Mikael Pettersson wrote:
The box was described as a KT600 chipset era machine
with 3 Promise SATA150TX4 cards, a SIL3112 card, and
an on-board VIA controller. According to the `lspci'
posted the box probably also has an AGP card and at
least one gigaether card (there's two, I guess one might
be built-in).
One PCI and one on-board. Otherwise quite an accurate assessment.
All in all, a rather heavily loaded (in terms of power,
cooling, and the PCI bus) box (for a desktop chipset).
Yes, cooling is not an issue. The motherboard reports 28-29C, the processor is 32-34C and the drives
all report between 32-38C. The machine has an excessive number of fans in it and the drives live in
Supermicro hotswap bays with 90mm high speed noise makers strapped to the back. The machines live in
a separate air conditioned and UPS'd environment which is regulated at 20C. I've put a thermocouple
in the machine and I never see temperatures on any of the hardware exceeding 40C (Graphics card
heatsink)
The PSU is a 4 x 12v rail Thermaltake 600W jobbie with the 12v rails re-wired to feed mainly the
drives (as one 18A rail would not do 15 drives all spinning up together). The PSU is now identical
to the one fitted to its sister box. I've measured the voltages all within tolerance and the fully
loaded ripple is less than 50mv on +5 and all +12 rails. That looks pretty good to me.

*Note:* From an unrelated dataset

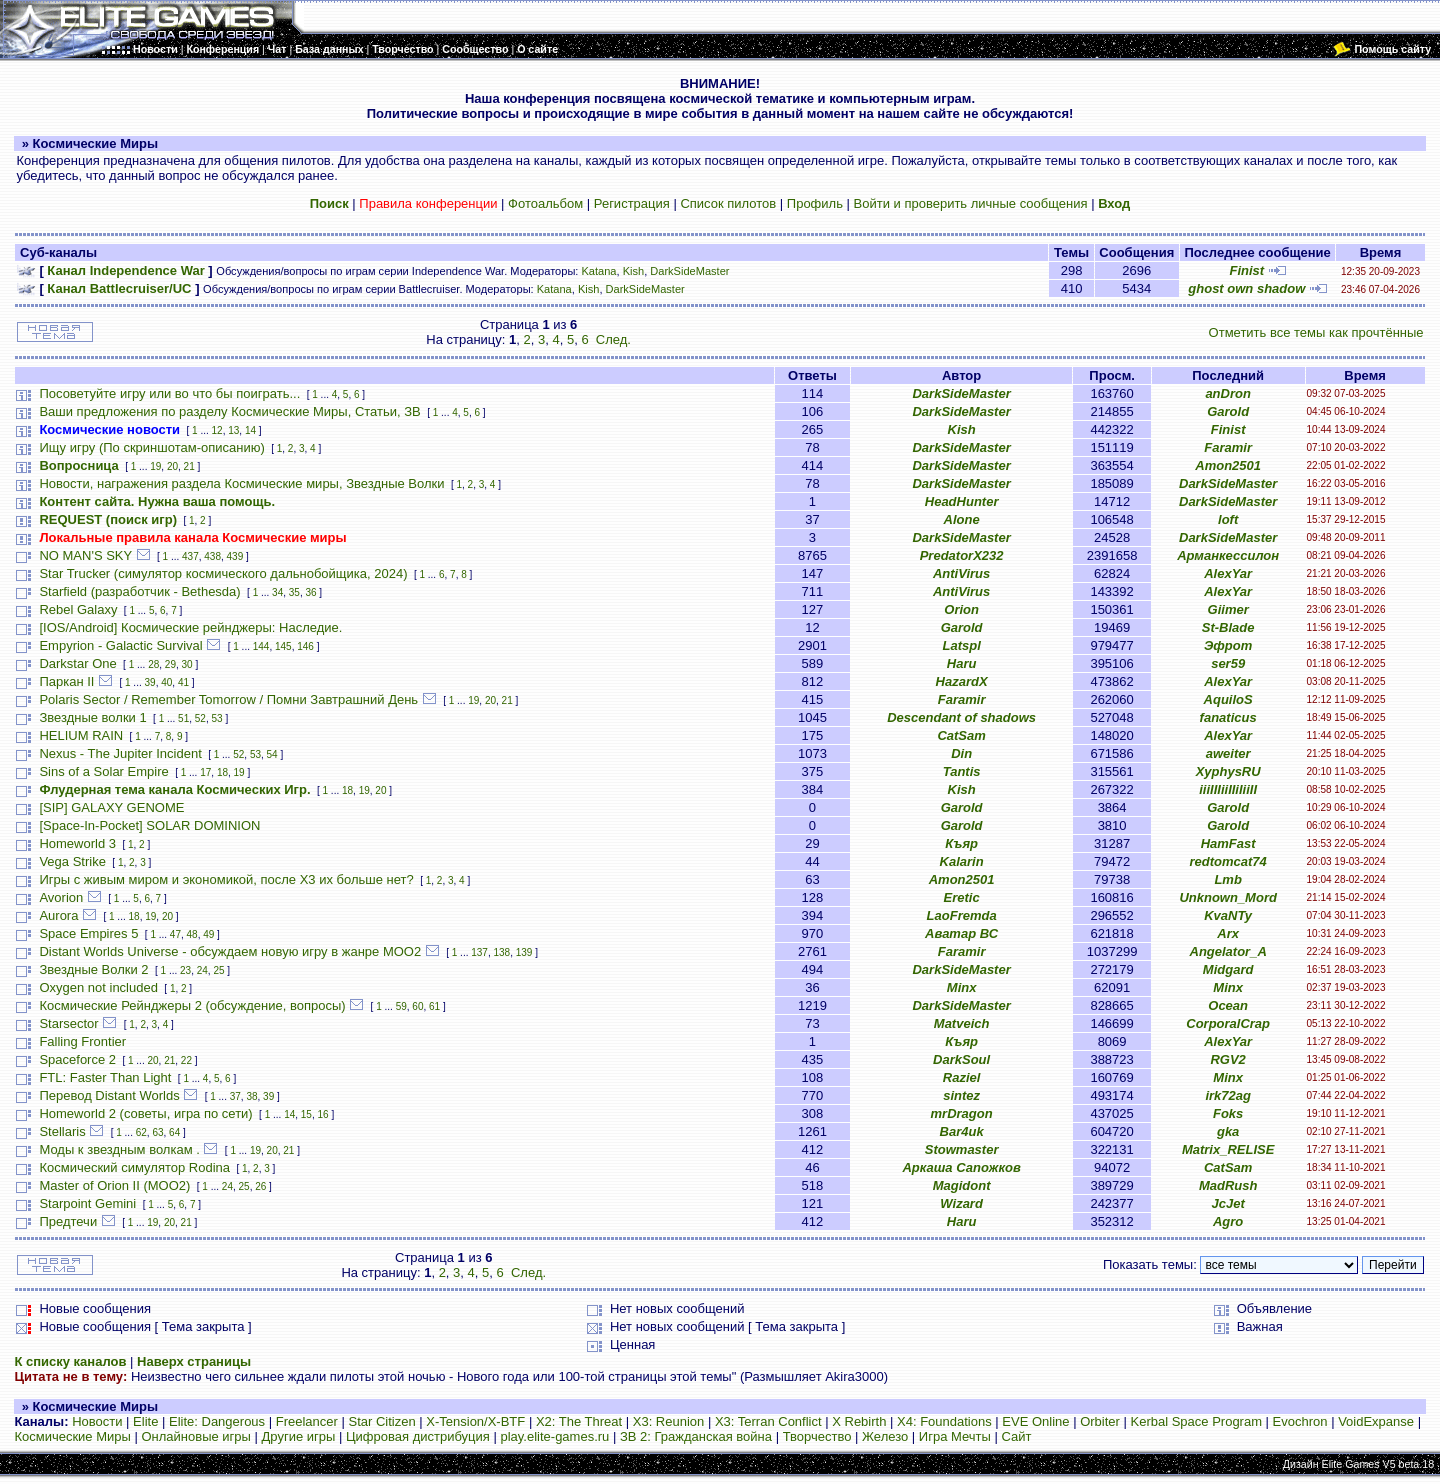 This screenshot has height=1484, width=1440. I want to click on NO MAN'S SKY, so click(85, 555).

This is the second PSU the box has seen as I just upgraded it from the old 420W that was in there.
I have tried splitting the drives over 2 PSU's (several different combinations of drives and PSU's)
and the problem still exists.
I've never seen the SATA150-generation cards misbehave,
so at this point I have to assume that it's a system
limit issue, be it PCI, power, or cooling.
It may well be a PCI bus issue however it's sister box which is exactly the same mainboard has 15
drives on 4 SATA150 cards and it has never had such a problem. It just locks up on shutdown :)
I will note that this machine has run (except for the lower wattage PSU) in this configuration since
about 2.6.9 and sat perfectly happy with 2.6.16 until I needed to upgrade for some reason around
2.6.21-rc (which is when the bus errors started).
I'll try some more conservative PCI settings in the BIOS and see what happens.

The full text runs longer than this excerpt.